Die Ritter-Reaktion verläuft initial unter Bildung von Carbokationen durch Einwirkung starker Mineralsäuren auf den aus Aceton intermediär entstehenden Diacetonalkohol, wobei auch bei strikter Temperaturkontrolle eine Vielzahl von Nebenprodukten gebildet wird, darunter tert-Butanol, Mesityloxid, Diacetonalkohol, Mesitylen, Phoron, Isophoron und Acrylamid. Zur Optimierung von Zielproduktausbeute und Selektivität werden die Teilreaktionen zeitlich und räumlich getrennt, z. B. auch durch Einsatz von Mikroreaktionstechnik. Dadurch können Reinausbeuten bis 78 % erhalten werden.
Die in der radikalischen Polymerisation für hohe Monomerumsätze und Molmassen erforderliche Reinheit (> 99 %) kann durch schonende Kurzwegdestillation und Umkristallisieren erreicht werden.
Eigenschaften
Diacetonacrylamid ist ein farbloser bis hellgelber kristalliner Feststoff, der durch Umkristallisation, z. B. aus Toluol/n-Hexan-Gemisch gereinigt und zur Stabilisierung mit < 100 ppm MEHQ versetzt sein kann. Die Substanz ist thermisch stabil und kann unter vermindertem Druck unzersetzt destilliert werden. Sie polymerisiert oberhalb ihres Schmelzpunktes und in Lösung bei Raumtemperatur. Schwacher Geruch, hohe Hydrophilie und Löslichkeit in vielen organischen Lösungsmitteln, sowie vorteilhaftes toxikologisches Profil zeichnen Diacetonacrylamid gegenüber anderen reaktiven Monomeren aus.
Anwendungen
Diacetonacrylamid bildet als reaktives Monomer bei der radikalisch initiierten Polymerisation in Wasser wasserunlösliche, bei Polymerisation in Benzol wasserquellbare Homopolymere. Mit vielen anderen Monomeren, wie z. B. Acrylnitril, Acrylamid oder Vinylacetat, werden Copolymere erhalten, die sich u. a. in Cyclohexanon lösen.

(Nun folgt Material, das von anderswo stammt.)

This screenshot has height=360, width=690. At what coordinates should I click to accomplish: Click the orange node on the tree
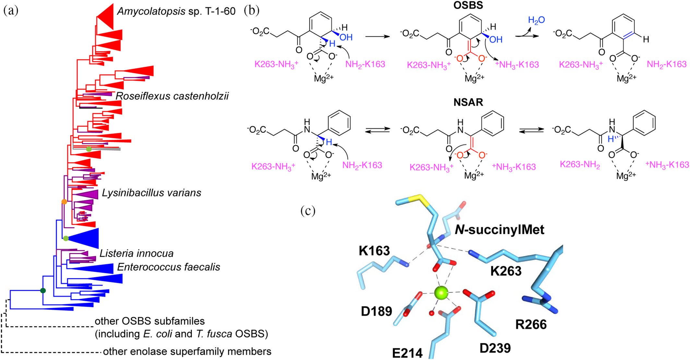pyautogui.click(x=64, y=202)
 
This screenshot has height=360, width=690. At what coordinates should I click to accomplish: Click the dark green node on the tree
pyautogui.click(x=43, y=291)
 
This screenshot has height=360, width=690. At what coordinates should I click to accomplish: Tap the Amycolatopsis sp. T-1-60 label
pyautogui.click(x=176, y=12)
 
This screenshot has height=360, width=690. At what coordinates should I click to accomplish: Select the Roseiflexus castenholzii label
pyautogui.click(x=172, y=96)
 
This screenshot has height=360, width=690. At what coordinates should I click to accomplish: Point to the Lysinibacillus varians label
pyautogui.click(x=151, y=193)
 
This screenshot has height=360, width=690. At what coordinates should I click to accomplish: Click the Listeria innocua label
pyautogui.click(x=136, y=253)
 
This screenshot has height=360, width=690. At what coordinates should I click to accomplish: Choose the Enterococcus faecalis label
pyautogui.click(x=168, y=267)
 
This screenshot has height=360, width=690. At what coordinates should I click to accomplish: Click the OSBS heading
pyautogui.click(x=468, y=5)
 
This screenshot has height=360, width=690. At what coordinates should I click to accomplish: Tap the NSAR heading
pyautogui.click(x=468, y=102)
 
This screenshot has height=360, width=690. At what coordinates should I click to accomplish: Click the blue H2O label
pyautogui.click(x=536, y=20)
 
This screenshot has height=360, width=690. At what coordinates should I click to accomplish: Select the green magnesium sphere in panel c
pyautogui.click(x=441, y=292)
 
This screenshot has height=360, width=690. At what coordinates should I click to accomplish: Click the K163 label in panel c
pyautogui.click(x=374, y=251)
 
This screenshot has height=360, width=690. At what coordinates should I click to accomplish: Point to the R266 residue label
pyautogui.click(x=531, y=324)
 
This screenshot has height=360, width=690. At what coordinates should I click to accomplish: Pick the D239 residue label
pyautogui.click(x=495, y=348)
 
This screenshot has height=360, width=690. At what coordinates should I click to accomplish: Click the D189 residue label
pyautogui.click(x=376, y=311)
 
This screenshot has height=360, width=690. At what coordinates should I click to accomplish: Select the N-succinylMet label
pyautogui.click(x=500, y=230)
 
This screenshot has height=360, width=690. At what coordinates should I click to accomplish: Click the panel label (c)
pyautogui.click(x=308, y=211)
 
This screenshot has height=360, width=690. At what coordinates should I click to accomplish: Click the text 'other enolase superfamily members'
pyautogui.click(x=187, y=352)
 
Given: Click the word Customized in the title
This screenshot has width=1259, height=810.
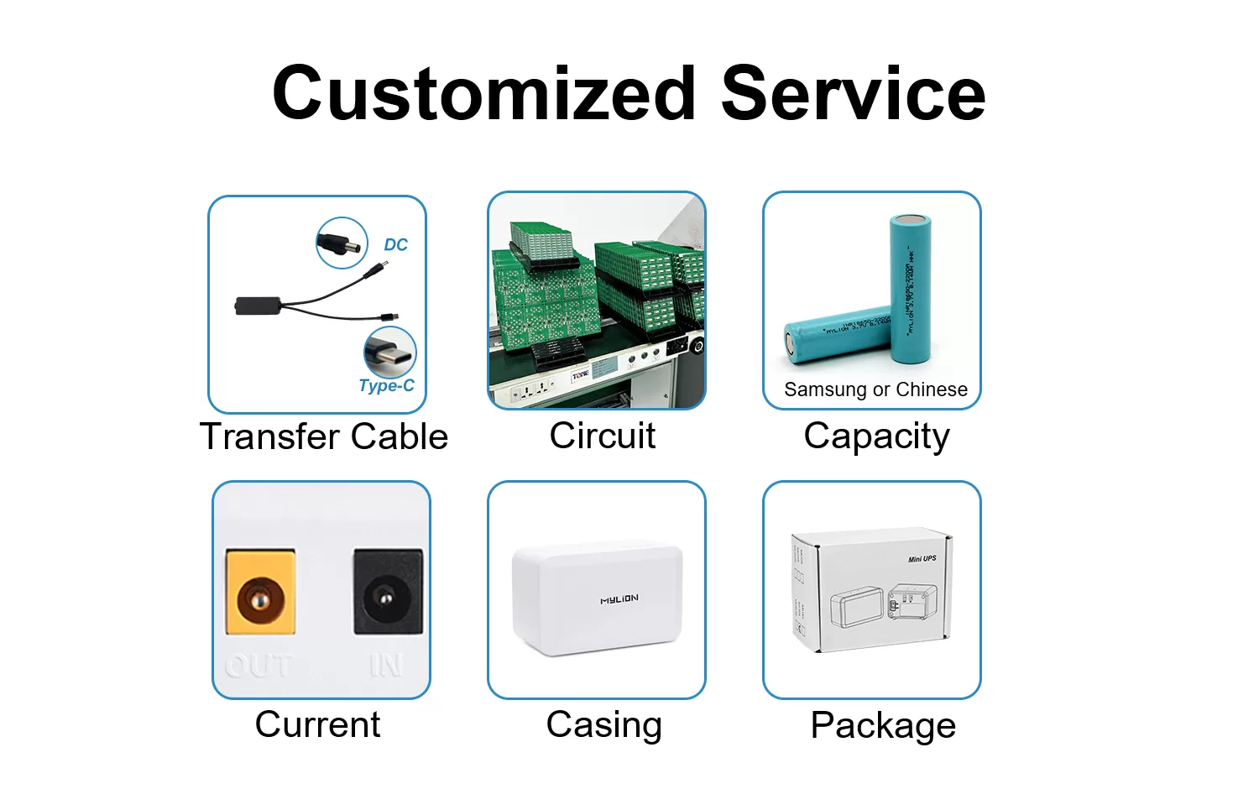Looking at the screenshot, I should (x=484, y=94).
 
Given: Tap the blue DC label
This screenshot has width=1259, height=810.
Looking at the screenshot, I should (x=395, y=245).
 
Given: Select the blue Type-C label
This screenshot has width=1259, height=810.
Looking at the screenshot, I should (x=386, y=385).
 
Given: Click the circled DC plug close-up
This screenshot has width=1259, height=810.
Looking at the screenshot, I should (x=342, y=243).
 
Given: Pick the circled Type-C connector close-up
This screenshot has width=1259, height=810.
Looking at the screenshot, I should (x=389, y=353).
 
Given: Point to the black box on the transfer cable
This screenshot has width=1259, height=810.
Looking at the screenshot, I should (x=257, y=306).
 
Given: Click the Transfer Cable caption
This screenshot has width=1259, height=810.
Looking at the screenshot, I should (x=324, y=436).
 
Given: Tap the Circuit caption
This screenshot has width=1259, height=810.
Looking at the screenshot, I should (x=602, y=436).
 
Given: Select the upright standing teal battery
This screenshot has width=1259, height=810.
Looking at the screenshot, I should (x=912, y=290).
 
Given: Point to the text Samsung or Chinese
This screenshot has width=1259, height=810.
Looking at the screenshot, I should (x=875, y=389).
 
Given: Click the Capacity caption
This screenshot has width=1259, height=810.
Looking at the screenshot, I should (x=876, y=436).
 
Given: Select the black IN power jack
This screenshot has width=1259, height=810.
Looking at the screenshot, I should (x=386, y=593).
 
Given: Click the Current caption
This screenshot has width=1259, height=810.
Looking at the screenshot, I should (x=317, y=724).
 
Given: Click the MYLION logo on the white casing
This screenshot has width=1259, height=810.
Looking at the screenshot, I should (x=619, y=599).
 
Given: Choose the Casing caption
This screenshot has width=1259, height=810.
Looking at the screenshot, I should (x=603, y=725).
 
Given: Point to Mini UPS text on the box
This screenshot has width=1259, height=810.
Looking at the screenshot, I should (x=922, y=559).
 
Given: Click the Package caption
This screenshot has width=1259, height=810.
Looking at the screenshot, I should (x=883, y=725).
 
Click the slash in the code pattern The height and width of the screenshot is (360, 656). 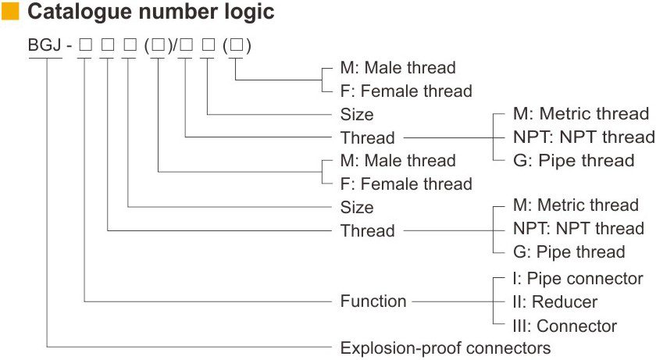click(177, 46)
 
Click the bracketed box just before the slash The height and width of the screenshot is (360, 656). click(159, 46)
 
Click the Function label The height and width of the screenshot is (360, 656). click(373, 301)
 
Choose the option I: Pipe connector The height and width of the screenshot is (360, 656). click(577, 279)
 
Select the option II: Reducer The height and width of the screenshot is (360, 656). click(555, 302)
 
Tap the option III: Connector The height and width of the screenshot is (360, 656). click(565, 326)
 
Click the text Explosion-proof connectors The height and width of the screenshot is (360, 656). click(445, 348)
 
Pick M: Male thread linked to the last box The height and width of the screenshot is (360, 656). click(398, 68)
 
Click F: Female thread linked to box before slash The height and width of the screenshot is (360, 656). click(406, 184)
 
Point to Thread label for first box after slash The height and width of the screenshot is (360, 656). click(367, 138)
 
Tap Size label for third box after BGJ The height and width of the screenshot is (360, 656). click(357, 208)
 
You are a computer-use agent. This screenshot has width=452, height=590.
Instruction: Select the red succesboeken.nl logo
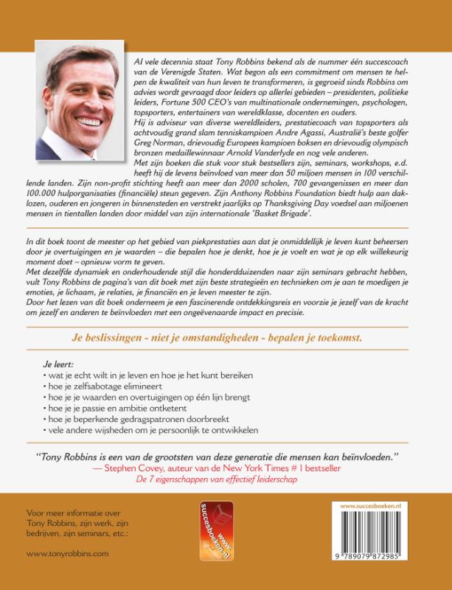(x=218, y=530)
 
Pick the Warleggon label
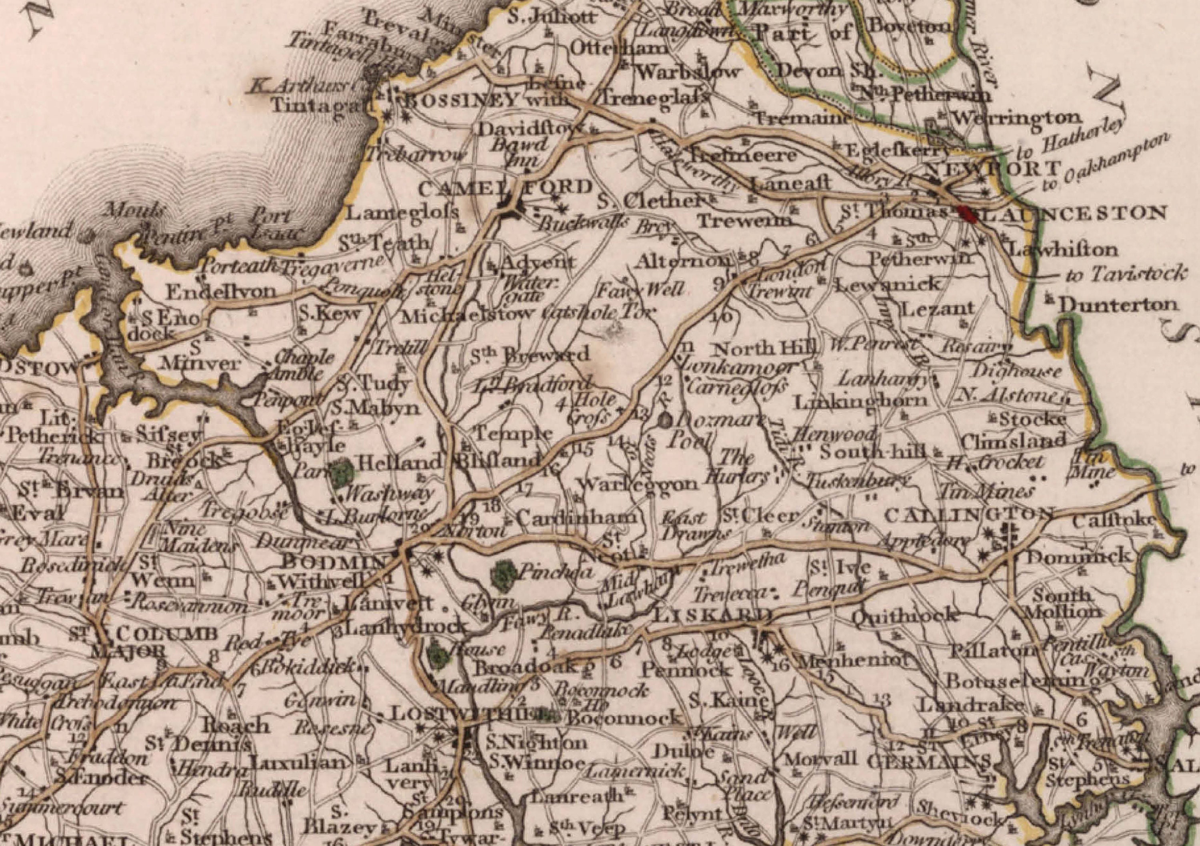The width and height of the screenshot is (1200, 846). (x=638, y=484)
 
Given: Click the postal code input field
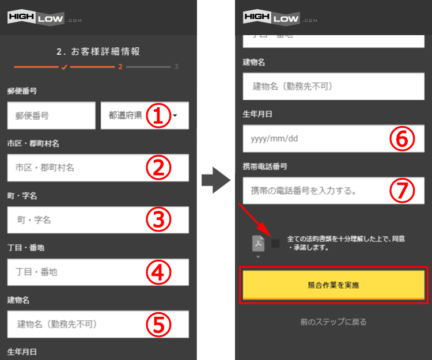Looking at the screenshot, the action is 51,115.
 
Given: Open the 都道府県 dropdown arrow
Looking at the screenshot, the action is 175,115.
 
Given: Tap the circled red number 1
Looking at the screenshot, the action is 158,115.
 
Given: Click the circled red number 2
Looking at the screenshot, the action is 158,168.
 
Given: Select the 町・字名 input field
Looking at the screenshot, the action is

Der Einbau von Diacetonacrylamid-Einheiten in das Polymerrückgrat von Copolymeren verleiht diesen hydrophile Eigenschaften, wie erhöhte Wasserdampfpermeabilität von Polymerfilmen oder Kontaktlinsen, verbesserte Adhäsion von Klebstoffen und Dichtungsmassen, höhere Festigkeit und Filmbildungstendenz in Haarsprays, sowie Verstärkung von Papier- und Textilbeschichtungen.
Wichtigste Anwendungen für Diacetonacrylamid als funktionales Comonomer sind in wasserbasierten Beschichtungen und Lacken, die bei Raumtemperatur durch Reaktion mit Adipinsäuredihydrazid vernetzt werden können,
sowie in photovernetzbaren Druckfarben und Harzen.